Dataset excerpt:
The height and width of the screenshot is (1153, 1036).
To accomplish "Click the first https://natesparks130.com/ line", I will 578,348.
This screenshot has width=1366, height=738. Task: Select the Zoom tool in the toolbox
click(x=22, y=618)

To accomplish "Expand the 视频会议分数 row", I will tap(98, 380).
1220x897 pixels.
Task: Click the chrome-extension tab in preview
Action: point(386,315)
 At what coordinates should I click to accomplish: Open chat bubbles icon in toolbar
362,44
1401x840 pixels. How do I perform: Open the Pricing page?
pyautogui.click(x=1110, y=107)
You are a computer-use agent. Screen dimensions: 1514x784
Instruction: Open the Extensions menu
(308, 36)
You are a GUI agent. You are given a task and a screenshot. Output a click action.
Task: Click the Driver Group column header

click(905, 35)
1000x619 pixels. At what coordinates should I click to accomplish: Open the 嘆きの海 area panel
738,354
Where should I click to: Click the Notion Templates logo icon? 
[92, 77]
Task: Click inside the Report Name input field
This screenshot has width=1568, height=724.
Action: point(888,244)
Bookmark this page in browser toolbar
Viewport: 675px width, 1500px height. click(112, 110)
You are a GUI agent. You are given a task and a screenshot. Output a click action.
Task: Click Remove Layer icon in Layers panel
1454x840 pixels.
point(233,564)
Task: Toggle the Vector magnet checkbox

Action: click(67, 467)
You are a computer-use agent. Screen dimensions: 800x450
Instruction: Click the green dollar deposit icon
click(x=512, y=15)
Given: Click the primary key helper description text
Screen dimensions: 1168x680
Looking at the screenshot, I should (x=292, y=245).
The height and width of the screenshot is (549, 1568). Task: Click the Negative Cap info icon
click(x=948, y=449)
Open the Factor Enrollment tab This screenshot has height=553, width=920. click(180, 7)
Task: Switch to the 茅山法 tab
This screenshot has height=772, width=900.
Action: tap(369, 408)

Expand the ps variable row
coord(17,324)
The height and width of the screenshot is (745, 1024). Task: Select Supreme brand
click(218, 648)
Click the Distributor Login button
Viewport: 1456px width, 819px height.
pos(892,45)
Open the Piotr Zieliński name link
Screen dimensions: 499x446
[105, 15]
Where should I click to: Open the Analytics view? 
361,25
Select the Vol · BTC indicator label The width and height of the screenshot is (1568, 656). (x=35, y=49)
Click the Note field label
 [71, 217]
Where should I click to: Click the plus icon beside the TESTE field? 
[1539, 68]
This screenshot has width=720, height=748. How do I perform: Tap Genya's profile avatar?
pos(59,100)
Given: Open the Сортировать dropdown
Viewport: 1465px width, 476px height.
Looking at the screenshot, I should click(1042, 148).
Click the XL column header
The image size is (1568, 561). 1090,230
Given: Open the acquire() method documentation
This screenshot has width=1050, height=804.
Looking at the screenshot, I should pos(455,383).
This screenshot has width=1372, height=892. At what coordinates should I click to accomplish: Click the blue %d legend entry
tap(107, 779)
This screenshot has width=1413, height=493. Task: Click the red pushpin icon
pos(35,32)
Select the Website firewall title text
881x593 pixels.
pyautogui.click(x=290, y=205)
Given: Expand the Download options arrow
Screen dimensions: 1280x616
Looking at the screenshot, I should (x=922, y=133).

■ GOAL: Write out every line of the listing above, unchanged.

■ TASK OUTPUT:
The height and width of the screenshot is (1153, 1036).
To accomplish "Click the first https://natesparks130.com/ line", I will 578,348.
This screenshot has width=1366, height=738. Task: Select the Zoom tool in the toolbox
click(x=22, y=618)

To accomplish "Expand the 视频会议分数 row", I will tap(98, 380).
1220x897 pixels.
Task: Click the chrome-extension tab in preview
Action: point(386,315)
 At what coordinates should I click to accomplish: Open chat bubbles icon in toolbar
362,44
1401x840 pixels. How do I perform: Open the Pricing page?
pyautogui.click(x=1110, y=107)
You are a computer-use agent. Screen dimensions: 1514x784
Instruction: Open the Extensions menu
(308, 36)
You are a GUI agent. You are given a task and a screenshot. Output a click action.
Task: Click the Driver Group column header

click(905, 35)
1000x619 pixels. At what coordinates should I click to accomplish: Open the 嘆きの海 area panel
738,354
Where should I click to: Click the Notion Templates logo icon? 
[92, 77]
Task: Click inside the Report Name input field
This screenshot has width=1568, height=724.
Action: point(888,244)
Bookmark this page in browser toolbar
Viewport: 675px width, 1500px height. click(112, 110)
You are a GUI agent. You are given a task and a screenshot. Output a click action.
Task: Click Remove Layer icon in Layers panel
1454x840 pixels.
point(233,564)
Task: Toggle the Vector magnet checkbox

Action: click(67, 467)
You are a computer-use agent. Screen dimensions: 800x450
Instruction: Click the green dollar deposit icon
click(x=512, y=15)
Given: Click the primary key helper description text
Screen dimensions: 1168x680
Looking at the screenshot, I should (x=292, y=245).
The height and width of the screenshot is (549, 1568). Task: Click the Negative Cap info icon
click(x=948, y=449)
Open the Factor Enrollment tab This screenshot has height=553, width=920. click(180, 7)
Task: Switch to the 茅山法 tab
This screenshot has height=772, width=900.
Action: tap(369, 408)

Expand the ps variable row
coord(17,324)
The height and width of the screenshot is (745, 1024). Task: Select Supreme brand
click(218, 648)
Click the Distributor Login button
Viewport: 1456px width, 819px height.
pos(892,45)
Open the Piotr Zieliński name link
Screen dimensions: 499x446
[105, 15]
Where should I click to: Open the Analytics view? 
361,25
Select the Vol · BTC indicator label The width and height of the screenshot is (1568, 656). (x=35, y=49)
Click the Note field label
 [71, 217]
Where should I click to: Click the plus icon beside the TESTE field? 
[1539, 68]
This screenshot has width=720, height=748. How do I perform: Tap Genya's profile avatar?
pos(59,100)
Given: Open the Сортировать dropdown
Viewport: 1465px width, 476px height.
Looking at the screenshot, I should click(1042, 148).
Click the XL column header
The image size is (1568, 561). 1090,230
Given: Open the acquire() method documentation
This screenshot has width=1050, height=804.
Looking at the screenshot, I should pos(455,383).
This screenshot has width=1372, height=892. At what coordinates should I click to accomplish: Click the blue %d legend entry
tap(107, 779)
This screenshot has width=1413, height=493. Task: Click the red pushpin icon
pos(35,32)
Select the Website firewall title text
881x593 pixels.
pyautogui.click(x=290, y=205)
Given: Expand the Download options arrow
Screen dimensions: 1280x616
Looking at the screenshot, I should (x=922, y=133).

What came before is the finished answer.